> **DATA**
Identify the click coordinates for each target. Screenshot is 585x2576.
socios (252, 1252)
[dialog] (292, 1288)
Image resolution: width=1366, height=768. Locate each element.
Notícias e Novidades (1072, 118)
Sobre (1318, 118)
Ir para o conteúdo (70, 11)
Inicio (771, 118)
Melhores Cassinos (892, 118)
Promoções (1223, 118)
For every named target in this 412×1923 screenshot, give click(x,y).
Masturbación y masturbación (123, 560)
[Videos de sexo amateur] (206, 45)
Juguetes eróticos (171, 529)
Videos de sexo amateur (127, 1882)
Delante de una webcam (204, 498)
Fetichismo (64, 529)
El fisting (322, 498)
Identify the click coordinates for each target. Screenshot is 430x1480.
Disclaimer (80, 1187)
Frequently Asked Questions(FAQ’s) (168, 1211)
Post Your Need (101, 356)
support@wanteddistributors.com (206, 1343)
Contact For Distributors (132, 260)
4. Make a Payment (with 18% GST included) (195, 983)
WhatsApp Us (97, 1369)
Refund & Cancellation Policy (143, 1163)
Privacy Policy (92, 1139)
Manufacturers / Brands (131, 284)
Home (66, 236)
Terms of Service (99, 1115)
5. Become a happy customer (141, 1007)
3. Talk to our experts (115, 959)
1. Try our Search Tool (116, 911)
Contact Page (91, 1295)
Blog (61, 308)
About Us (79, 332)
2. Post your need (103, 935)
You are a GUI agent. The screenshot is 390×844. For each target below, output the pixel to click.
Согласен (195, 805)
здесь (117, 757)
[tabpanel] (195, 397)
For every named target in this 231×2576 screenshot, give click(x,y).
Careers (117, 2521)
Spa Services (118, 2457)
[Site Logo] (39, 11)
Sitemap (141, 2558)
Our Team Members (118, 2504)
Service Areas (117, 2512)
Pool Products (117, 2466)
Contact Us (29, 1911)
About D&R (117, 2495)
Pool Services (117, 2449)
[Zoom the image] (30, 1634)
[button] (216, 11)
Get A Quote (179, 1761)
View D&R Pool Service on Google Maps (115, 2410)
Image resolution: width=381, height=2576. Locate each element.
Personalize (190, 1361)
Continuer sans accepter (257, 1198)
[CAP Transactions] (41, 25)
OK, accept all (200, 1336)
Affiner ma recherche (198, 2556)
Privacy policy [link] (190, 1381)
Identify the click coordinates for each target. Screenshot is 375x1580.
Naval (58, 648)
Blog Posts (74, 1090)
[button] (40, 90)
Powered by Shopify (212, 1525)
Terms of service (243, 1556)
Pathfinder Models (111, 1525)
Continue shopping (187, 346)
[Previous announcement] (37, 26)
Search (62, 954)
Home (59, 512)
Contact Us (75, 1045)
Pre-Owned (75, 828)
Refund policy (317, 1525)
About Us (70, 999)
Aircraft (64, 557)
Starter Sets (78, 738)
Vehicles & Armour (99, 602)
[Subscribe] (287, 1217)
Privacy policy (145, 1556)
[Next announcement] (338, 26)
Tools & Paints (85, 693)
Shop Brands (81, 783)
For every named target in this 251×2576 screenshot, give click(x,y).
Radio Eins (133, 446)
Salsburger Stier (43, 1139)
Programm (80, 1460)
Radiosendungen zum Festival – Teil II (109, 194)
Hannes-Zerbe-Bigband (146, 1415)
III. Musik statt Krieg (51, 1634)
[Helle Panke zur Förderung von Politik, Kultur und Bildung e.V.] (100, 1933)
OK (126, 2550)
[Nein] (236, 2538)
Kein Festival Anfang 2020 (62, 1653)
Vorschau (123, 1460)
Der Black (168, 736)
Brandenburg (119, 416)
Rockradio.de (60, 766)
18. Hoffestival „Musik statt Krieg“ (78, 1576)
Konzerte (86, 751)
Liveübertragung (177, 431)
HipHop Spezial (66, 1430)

> **WHAT IS BEING ASKED**
Look above for the line with "Vehicles & Armour (99, 602)" and the line with "Programm (80, 1460)"; transcribe both and all lines in between, exactly, and nothing else.

> **EXERCISE ANSWER**
Vehicles & Armour (99, 602)
[Subscribe] (287, 1217)
Privacy policy (145, 1556)
[Next announcement] (338, 26)
Tools & Paints (85, 693)
Shop Brands (81, 783)
For every named target in this 251×2576 screenshot, give click(x,y).
Radio Eins (133, 446)
Salsburger Stier (43, 1139)
Programm (80, 1460)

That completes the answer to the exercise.